11

How I can determine if the current character is a letter (an alphabetic character) (i.e., belongs to the syntax class [:alpha:] in regexp notions). I would like to write a simple function like below:

(defun test-letter () (interactive)
(if char-after-is-a-letter
    (message "This is a letter")
    (message "This is not a letter")
    )
)

Update Unfortunately my assumption about the equivalence of the class of the letters and the syntax class [:alpha:] seems to be false.

Drew
  • 75,699
  • 9
  • 109
  • 225
Name
  • 7,689
  • 4
  • 38
  • 84

4 Answers4

10

Use Unicode char properties

This should definitely work:

(memq (get-char-code-property (char-after) 'general-category)
      '(Ll Lu Lo Lt Lm Mn Mc Me Nl))

As a bonus it should also be faster than looking-at.

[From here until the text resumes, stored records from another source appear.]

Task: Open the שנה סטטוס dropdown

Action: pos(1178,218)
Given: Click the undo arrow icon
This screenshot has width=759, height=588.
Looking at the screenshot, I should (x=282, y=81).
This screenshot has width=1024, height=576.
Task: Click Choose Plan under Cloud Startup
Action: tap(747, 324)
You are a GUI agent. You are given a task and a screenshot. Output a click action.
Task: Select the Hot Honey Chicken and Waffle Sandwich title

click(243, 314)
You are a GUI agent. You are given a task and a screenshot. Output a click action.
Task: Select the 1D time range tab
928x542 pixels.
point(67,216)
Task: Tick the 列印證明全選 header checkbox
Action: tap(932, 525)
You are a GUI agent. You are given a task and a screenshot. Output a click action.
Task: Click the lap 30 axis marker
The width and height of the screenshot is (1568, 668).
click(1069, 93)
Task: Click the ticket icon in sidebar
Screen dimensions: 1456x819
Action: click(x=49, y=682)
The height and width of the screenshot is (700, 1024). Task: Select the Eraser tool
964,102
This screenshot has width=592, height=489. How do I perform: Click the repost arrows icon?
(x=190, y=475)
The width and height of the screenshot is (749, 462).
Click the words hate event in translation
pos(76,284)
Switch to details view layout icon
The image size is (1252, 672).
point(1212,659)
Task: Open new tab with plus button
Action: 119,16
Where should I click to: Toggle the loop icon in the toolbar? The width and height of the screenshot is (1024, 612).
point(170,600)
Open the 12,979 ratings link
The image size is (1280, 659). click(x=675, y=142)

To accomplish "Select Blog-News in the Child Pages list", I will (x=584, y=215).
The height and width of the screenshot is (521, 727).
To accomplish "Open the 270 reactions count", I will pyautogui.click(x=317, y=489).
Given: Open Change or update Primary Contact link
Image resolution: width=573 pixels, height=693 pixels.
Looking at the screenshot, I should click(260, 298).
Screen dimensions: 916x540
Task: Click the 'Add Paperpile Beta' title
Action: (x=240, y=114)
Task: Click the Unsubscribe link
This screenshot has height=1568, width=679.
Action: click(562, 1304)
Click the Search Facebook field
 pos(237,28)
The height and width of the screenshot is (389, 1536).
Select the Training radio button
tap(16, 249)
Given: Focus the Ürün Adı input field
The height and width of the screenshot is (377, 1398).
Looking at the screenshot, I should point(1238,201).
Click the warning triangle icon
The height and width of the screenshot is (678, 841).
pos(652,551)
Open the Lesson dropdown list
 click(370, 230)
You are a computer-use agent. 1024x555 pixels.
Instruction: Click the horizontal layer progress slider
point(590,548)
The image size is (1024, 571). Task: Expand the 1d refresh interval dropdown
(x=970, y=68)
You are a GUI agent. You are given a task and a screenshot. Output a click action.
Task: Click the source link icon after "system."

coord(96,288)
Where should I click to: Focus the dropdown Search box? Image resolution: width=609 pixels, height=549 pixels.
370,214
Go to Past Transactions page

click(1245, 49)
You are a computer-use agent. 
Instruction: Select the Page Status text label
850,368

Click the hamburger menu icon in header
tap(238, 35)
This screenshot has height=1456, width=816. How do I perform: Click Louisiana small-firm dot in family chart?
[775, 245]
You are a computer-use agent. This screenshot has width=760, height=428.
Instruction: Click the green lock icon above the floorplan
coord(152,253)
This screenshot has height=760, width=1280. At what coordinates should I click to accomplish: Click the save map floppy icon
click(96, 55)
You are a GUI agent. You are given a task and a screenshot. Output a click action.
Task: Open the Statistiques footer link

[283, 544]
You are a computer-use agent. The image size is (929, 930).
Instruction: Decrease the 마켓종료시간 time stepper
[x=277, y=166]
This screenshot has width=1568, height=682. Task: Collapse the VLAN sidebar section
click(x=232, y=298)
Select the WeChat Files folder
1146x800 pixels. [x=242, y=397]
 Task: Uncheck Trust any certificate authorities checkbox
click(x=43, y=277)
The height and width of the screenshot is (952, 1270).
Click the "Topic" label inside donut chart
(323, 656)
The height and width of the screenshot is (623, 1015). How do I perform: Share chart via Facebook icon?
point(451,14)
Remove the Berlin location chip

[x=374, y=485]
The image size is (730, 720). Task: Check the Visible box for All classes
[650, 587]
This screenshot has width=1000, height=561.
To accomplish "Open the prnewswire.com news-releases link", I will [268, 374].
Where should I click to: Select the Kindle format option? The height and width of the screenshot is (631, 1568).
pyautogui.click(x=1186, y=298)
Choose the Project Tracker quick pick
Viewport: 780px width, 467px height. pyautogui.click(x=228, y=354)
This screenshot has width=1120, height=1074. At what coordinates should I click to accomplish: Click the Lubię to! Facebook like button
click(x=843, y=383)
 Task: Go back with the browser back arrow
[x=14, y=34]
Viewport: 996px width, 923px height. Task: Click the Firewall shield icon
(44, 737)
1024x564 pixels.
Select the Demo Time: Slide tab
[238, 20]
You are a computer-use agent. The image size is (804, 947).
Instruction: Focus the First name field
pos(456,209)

Emacs stores all character properties specified by the Unicode standard. They are accessible with get-char-code-property. Specifically, the general-category property specifies which characters are letters (Ll are lowercase, Lu are uppercase, and don't ask me what the others are).

Malabarba
  • 22,878
  • 6
  • 78
  • 163
  • Many thanks, this solves the problem with `۱۲۳۴۵۶۷۸۹۰` but there are some true-negatives, e.g. Arabic or Hebrew Alef: `א`, `ا`. – Name Feb 16 '15 at 14:05
  • @Name Fixed. Try it again. – Malabarba Feb 16 '15 at 14:08
  • 2
    Thank you again. I checked it with various Alphabets and it works. The only exception I found is with some Asian alphabet such as Chinese http://en.wikipedia.org/wiki/Chinese_numerals or Japanese http://en.wikipedia.org/wiki/Japanese_numerals. For example `五` is considered as the number `5` in Japanese. Your code considers this a letter. Maybe it is a letter (like in roman number `v`). Maybe somebody who is familiar with Japanese can verify this. – Name Feb 16 '15 at 15:15
  • 1
    `五` is like the English word `five`, so it is a letter. When writing the number 5 instead of the word five, they use `5` just like English. – Muir Nov 21 '18 at 16:15
  • Note that you can check the meaning of those char code properties with the function `char-code-property-description`. The ones starting with `M` are marks (nonspacing, spacing combining and enclosing), `Nl` is "Number, letter". – Joost Kremers Sep 16 '20 at 08:39
8

EDIT: This answer should be perfectly valid in 25.5 (where the bug had been fixed). For older versions, use the other option.


This should tell you if current char is a letter, and should work in any language.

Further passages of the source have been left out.